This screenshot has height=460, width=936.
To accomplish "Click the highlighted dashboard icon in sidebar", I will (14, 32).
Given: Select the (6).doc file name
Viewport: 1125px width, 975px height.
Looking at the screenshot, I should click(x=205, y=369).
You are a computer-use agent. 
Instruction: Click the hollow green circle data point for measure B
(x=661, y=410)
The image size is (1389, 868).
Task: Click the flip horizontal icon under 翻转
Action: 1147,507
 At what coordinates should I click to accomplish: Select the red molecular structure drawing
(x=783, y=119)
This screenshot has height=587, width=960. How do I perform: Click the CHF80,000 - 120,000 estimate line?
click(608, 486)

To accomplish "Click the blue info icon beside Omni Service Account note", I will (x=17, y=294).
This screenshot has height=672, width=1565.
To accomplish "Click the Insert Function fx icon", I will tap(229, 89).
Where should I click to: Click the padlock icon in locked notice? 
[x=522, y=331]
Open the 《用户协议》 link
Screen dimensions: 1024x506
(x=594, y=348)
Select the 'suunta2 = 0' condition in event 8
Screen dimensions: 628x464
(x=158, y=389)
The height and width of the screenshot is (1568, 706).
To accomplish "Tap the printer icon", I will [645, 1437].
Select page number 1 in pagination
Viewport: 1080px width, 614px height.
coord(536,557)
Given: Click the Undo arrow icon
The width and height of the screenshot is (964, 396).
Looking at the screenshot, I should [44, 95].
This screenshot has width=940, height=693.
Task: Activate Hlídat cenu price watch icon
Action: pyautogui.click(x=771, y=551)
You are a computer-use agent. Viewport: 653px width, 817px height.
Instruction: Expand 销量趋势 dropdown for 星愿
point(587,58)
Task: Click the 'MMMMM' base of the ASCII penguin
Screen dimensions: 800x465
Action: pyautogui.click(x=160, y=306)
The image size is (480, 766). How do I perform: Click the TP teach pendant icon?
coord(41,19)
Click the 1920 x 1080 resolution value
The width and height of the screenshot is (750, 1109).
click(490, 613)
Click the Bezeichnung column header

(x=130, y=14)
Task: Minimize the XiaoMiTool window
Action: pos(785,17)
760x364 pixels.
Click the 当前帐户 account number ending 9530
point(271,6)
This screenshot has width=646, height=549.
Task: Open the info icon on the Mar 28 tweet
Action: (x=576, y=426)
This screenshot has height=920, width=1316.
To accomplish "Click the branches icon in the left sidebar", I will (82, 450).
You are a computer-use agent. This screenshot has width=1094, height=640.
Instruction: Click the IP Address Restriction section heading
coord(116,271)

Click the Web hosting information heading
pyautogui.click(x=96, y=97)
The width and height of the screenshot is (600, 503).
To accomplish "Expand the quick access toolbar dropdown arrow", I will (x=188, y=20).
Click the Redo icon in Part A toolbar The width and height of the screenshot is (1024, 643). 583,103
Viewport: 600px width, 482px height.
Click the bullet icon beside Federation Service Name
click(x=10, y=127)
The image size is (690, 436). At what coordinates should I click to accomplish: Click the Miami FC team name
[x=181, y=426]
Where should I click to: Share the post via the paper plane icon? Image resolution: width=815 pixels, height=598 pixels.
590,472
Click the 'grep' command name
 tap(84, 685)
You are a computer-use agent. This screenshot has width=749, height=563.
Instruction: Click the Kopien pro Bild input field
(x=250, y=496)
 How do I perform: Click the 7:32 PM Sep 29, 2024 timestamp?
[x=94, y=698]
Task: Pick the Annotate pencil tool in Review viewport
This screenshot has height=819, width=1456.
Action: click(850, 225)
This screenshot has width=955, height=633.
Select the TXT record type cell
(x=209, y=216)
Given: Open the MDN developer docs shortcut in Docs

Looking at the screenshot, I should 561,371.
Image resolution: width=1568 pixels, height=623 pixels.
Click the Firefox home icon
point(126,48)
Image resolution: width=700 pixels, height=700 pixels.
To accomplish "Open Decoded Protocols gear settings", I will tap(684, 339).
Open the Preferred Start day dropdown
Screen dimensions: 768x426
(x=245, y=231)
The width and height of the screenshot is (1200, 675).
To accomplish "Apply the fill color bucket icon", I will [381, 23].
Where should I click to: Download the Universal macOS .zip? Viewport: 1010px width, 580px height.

> **Your objective**
Exactly how many lines in the data above hold "agent"? State that number only.

> **The completed task**
4